Part of a data file:
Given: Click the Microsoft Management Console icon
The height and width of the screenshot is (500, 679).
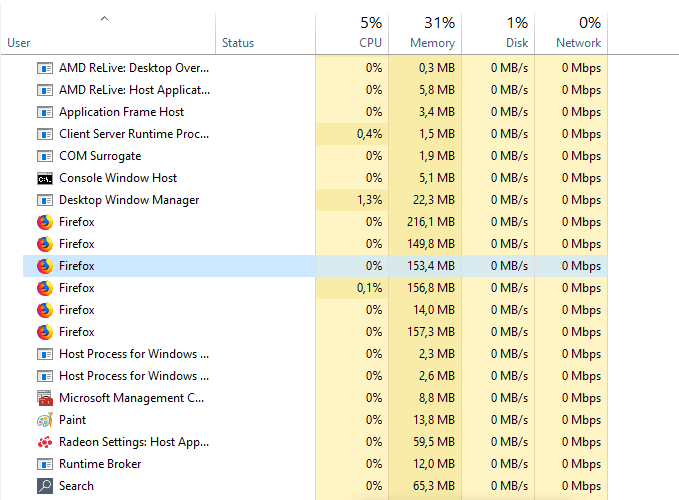Looking at the screenshot, I should 45,398.
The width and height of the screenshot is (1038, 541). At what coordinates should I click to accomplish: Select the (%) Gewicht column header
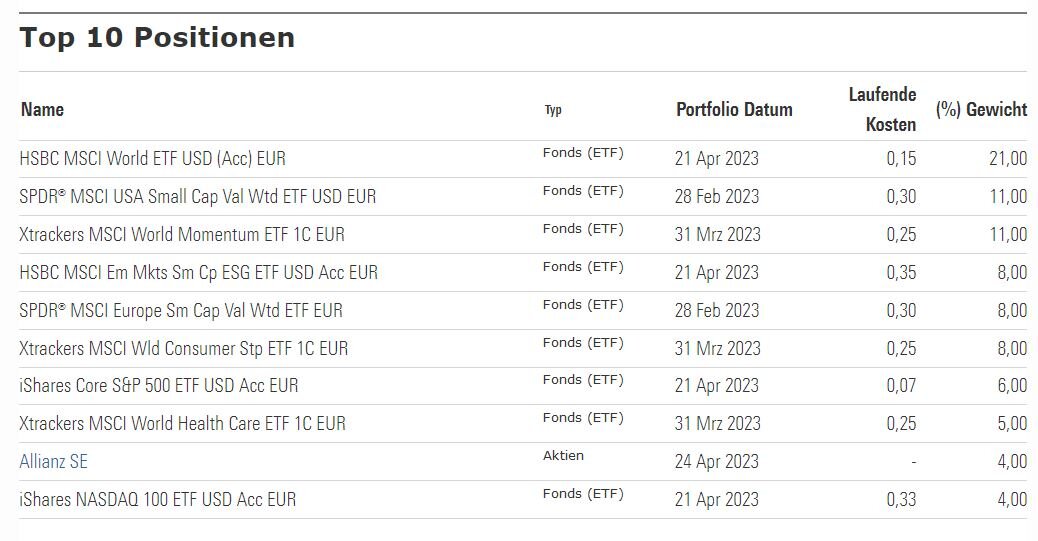(981, 110)
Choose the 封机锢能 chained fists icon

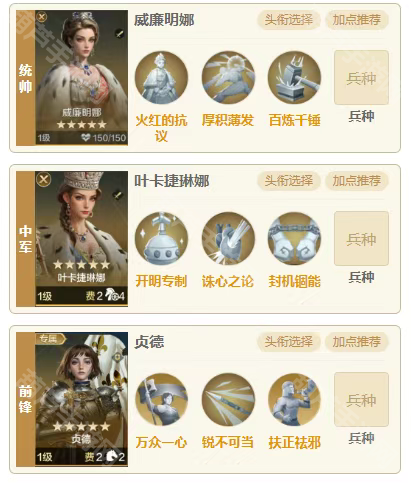[x=294, y=239]
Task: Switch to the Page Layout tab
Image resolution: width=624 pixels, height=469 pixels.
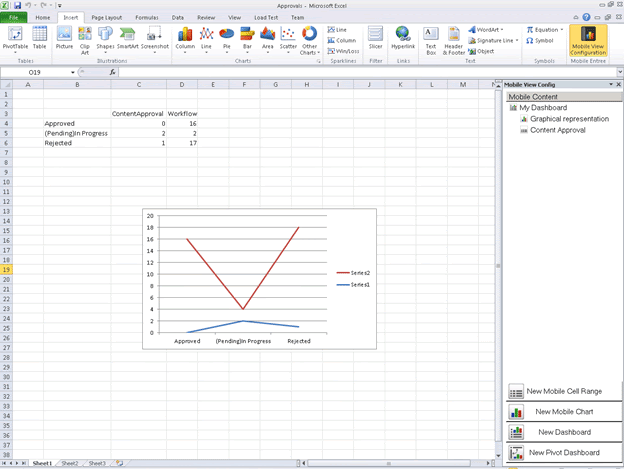Action: pyautogui.click(x=106, y=17)
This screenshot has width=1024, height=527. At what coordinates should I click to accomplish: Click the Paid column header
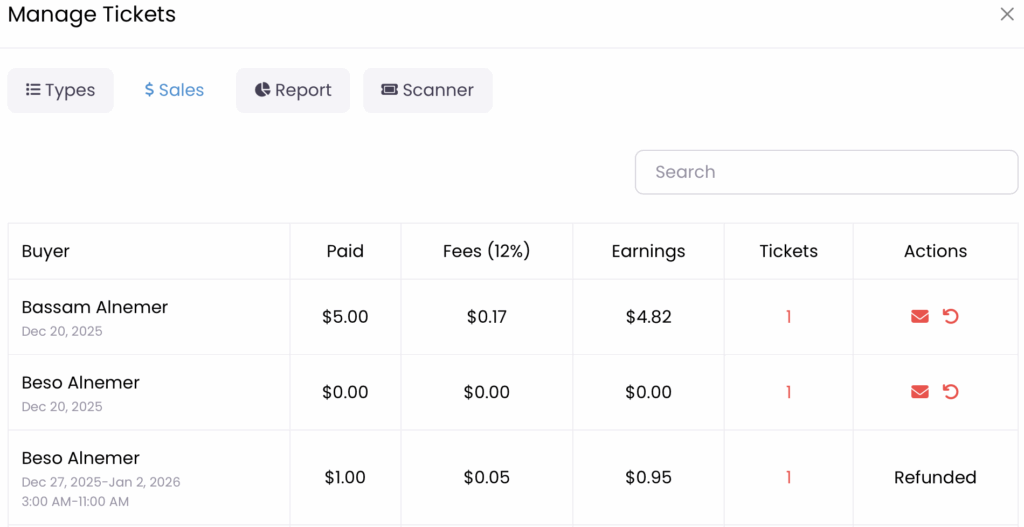(345, 251)
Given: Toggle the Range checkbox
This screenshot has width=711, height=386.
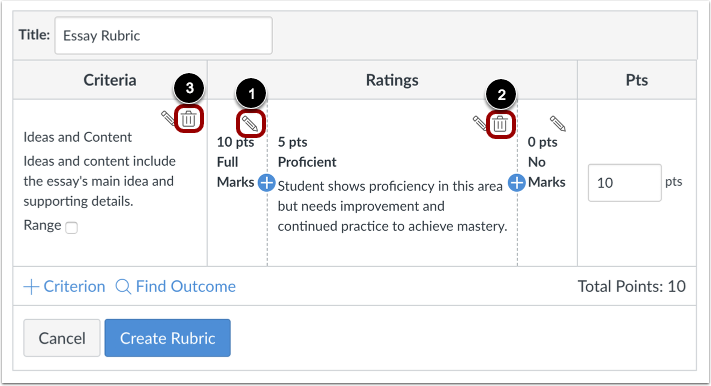Looking at the screenshot, I should click(72, 227).
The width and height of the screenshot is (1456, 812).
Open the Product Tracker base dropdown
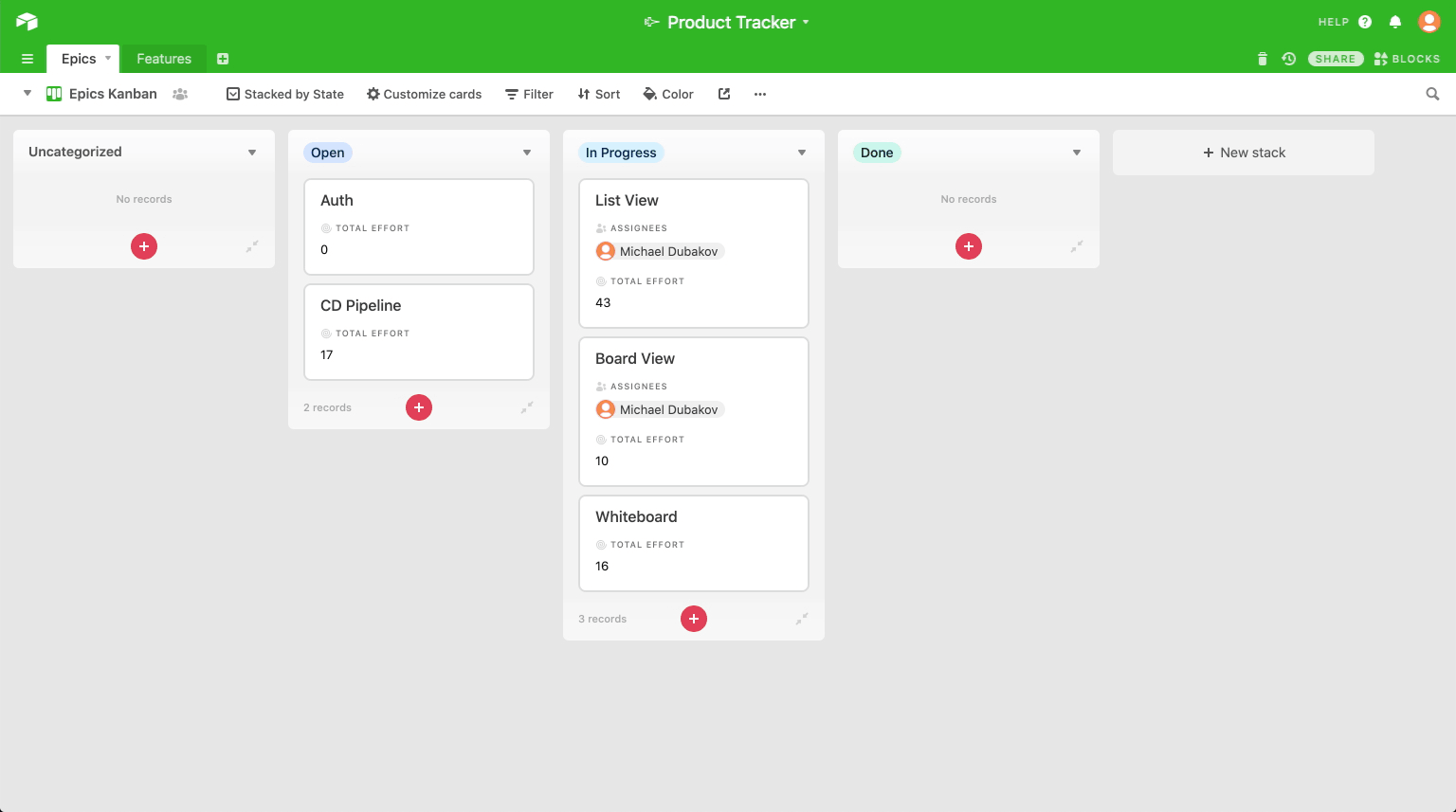point(806,22)
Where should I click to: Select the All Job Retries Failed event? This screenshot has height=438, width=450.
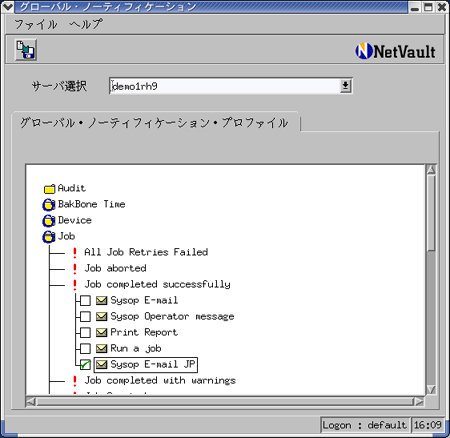(x=146, y=252)
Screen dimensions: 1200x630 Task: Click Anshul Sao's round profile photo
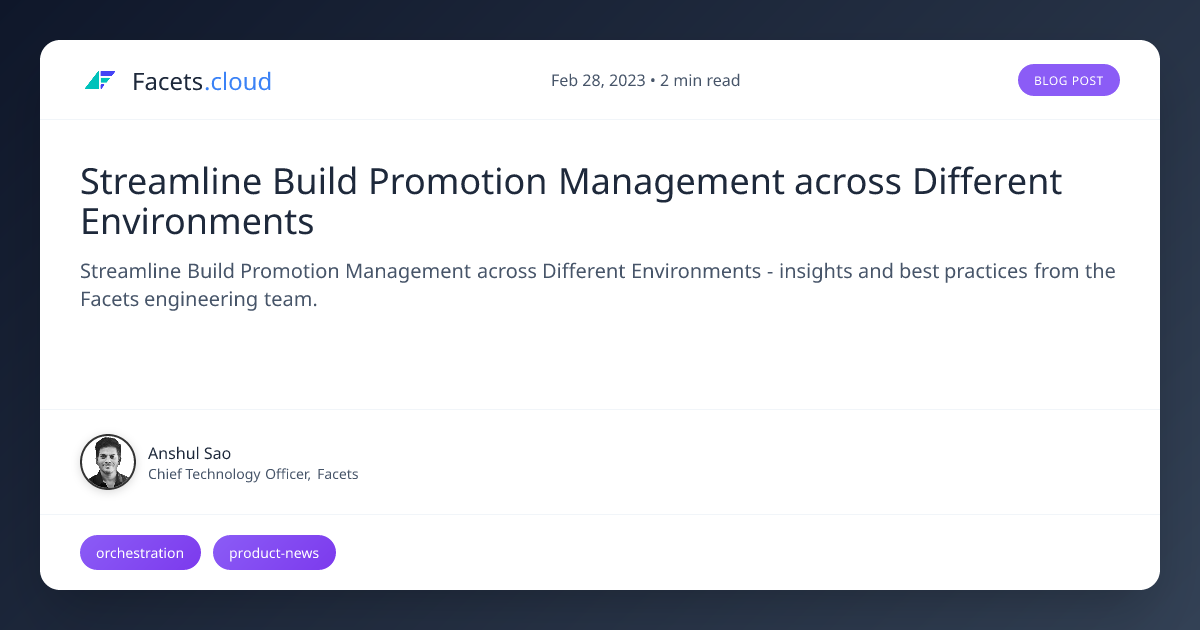108,462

▸ **Task description**
Pick out every line in the rows above that contains the string "Given", treating uppercase and lowercase as different, and copy each one.

▸ **Result for this exercise**
Given: Click the Microsoft Management Console icon
Given: Toggle the Range checkbox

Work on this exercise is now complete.